Le travail réel consiste à aller voir ce qui se passe à la source :
- Réexplorer les programmes existants. Comprendre comment et pourquoi ces stratégies de protection ont été encodées. À quoi servaient-elles au départ ? Quelle souffrance cherchaient-elles à éviter ?
- Montrer à l'Inconscient que la situation a changé. Pas en le convainquant intellectuellement, ce qui ne fonctionne pas, mais en lui offrant une nouvelle expérience de la situation à partir de l'intérieur.
- Mettre à jour le référentiel. En changeant de perspective sur les événements passés, on modifie les associations qui déclenchaient les comportements de protection. On ne supprime pas les souvenirs, on change ce qu'ils signifient.
C'est précisément pour ça que l'hypnose conversationnelle et la méthode Sajece sont particulièrement adaptées à ce type de travail. Elles ne cherchent pas à imposer un changement de l'extérieur. Elles créent un espace pour que l'Inconscient lui-même réexamine ses anciennes cartes et choisisse de les mettre à jour.
Arrêter la guerre intérieure
Le premier pas n'est pas une technique. C'est de cesser de se juger. De cesser de s'accuser de faiblesse, de manque de volonté, de lâcheté. Ces jugements ajoutent une couche de souffrance sans rien résoudre, et renforcent souvent les blocages qu'ils prétendent combattre.

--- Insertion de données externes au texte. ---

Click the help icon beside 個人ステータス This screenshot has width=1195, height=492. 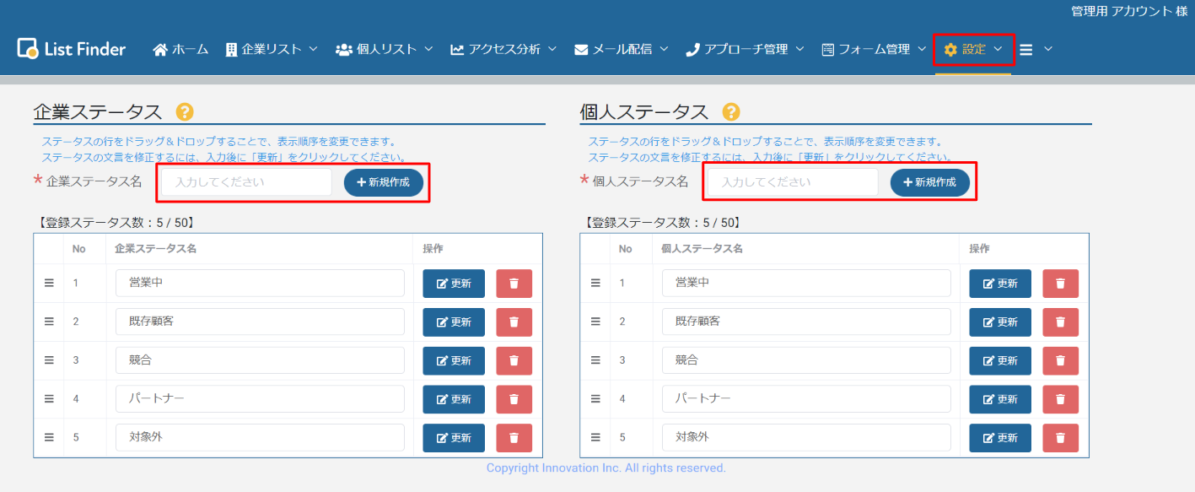coord(731,112)
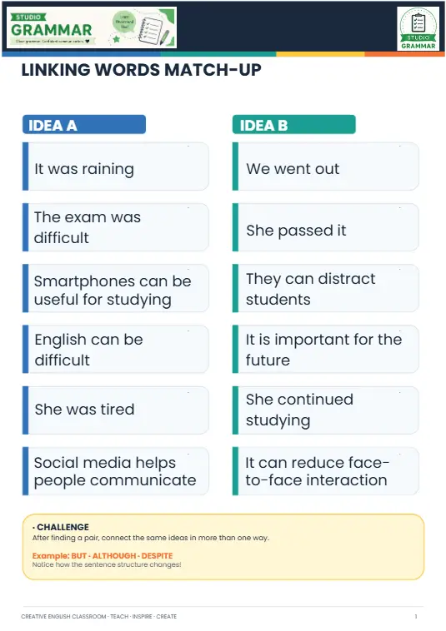Select the 'She was tired' card
The width and height of the screenshot is (446, 631).
tap(116, 410)

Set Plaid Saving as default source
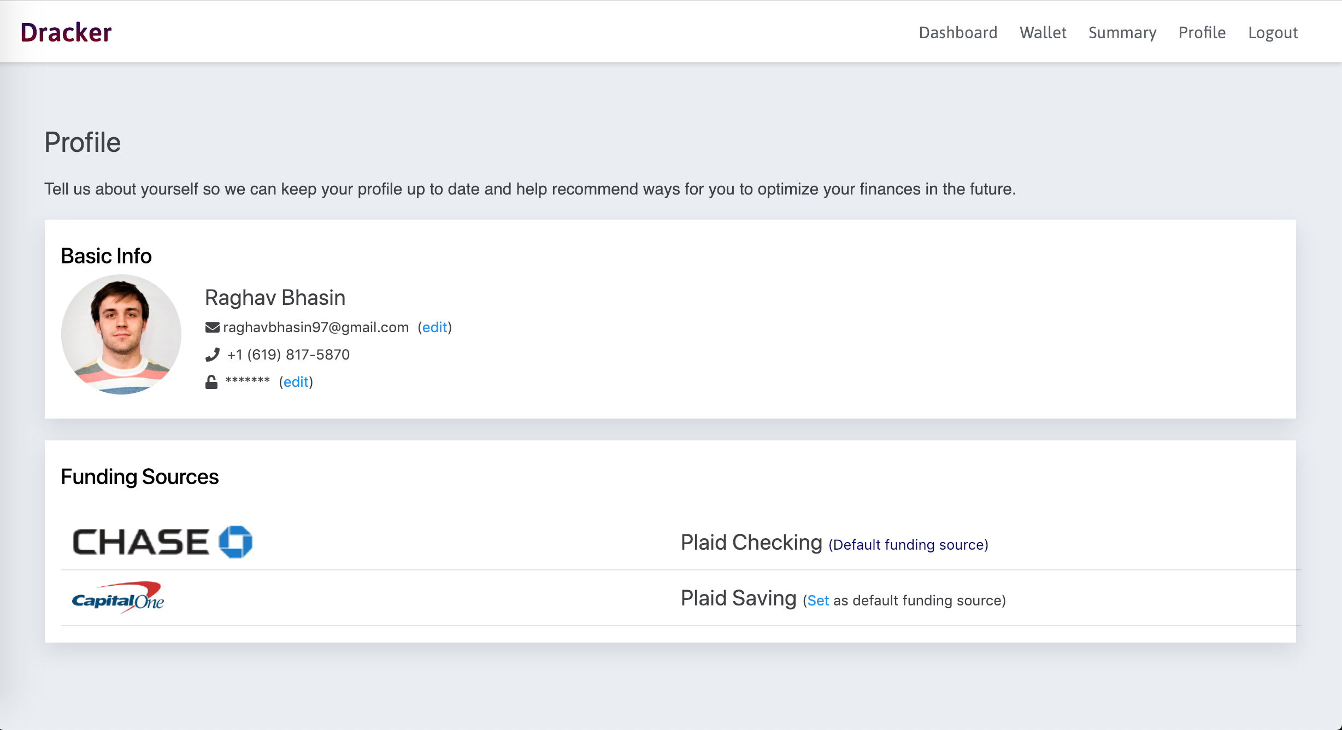[x=818, y=601]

Ce qu'on appelle autosabotage est un système de survie qui fait son travail, avec les informations qu'il a. Le véritable travail thérapeutique commence quand on cesse de se battre contre soi-même pour commencer à se comprendre. C'est à ce moment-là que le conscient et l'Inconscient peuvent enfin s'aligner dans la même direction.